Plusieurs points sont à prendre en compte, dont les coûts d’exploitation comme la location d’avion, la maintenance, les carburants. Il ne faut pas non-plus négliger les taxes aéroportuaires élevées qui ont un effet conséquent sur le prix du billet, entre autres les taxes Ravinala pouvant aller jusqu’à 30%. Ce niveau de taxation est en cours de négociation actuellement, et cette démarche devra avoir un impact sur le prix du billet.

  • Peut-on envisager un avenir meilleur pour Tsaradia malgré ce contexte ?
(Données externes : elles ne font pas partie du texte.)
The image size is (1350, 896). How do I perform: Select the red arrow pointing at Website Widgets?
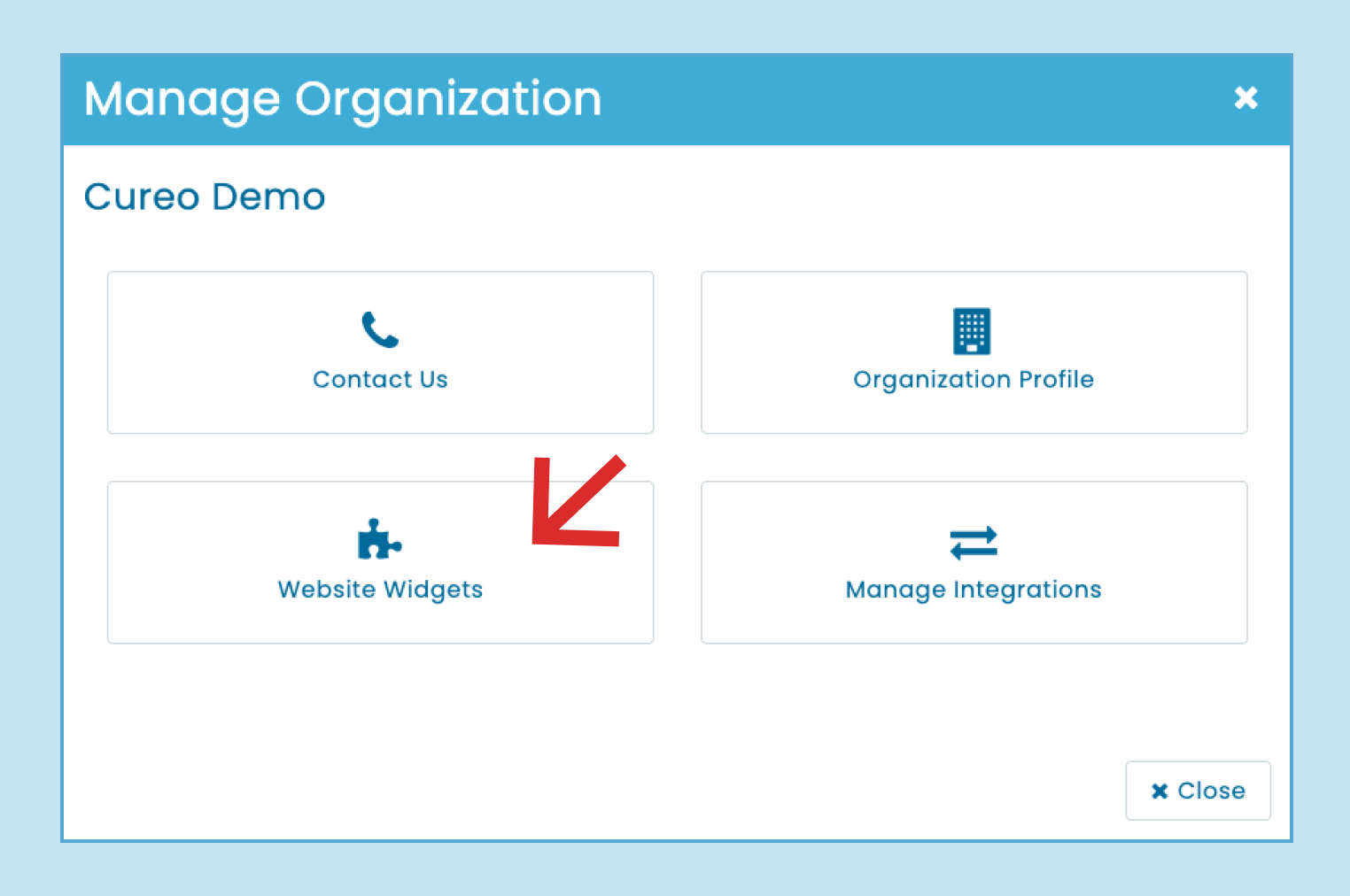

Il faut quand même souligner que tous ces points, ajoutés à l’héritage de contrats de flotte à long terme défavorable à Tsaradia, l’insuffisance de pilotes commandants de bord, des vols limités dus aux autres aéroports non balisés ou non opérationnels de nuit, les problèmes d’Air Madagascar dont sa filiale est tributaire n’ont pas empêché Tsaradia d’enregistrer un chiffre d’affaire en progression. Celui-ci était de 38,5 millions de dollars pour l’exercice 2018-2019 et de 39,08 millions de dollars pour l’exercice 2019-2020. Tsaradia était sur une phase d’ascension après deux années pleines de promesses pour son développement, avec des opportunités qui se présentaient. Mais elle a malheureusement été frappée de plein fouet par la crise pandémique. Il faut aussi noter que depuis sa création au mois de juillet 2018, notre compagnie a transporté plus de 700000 passagers, plus de 2800 tonnes de frets, pour 16100 vols effectués. En tout cas, nous allons travailler en étroite collaboration avec Air Madagascar, en accord et en cohérence avec la réalisation du Business plan pour la synergie des deux compagnies dans la connectivité et les programmes.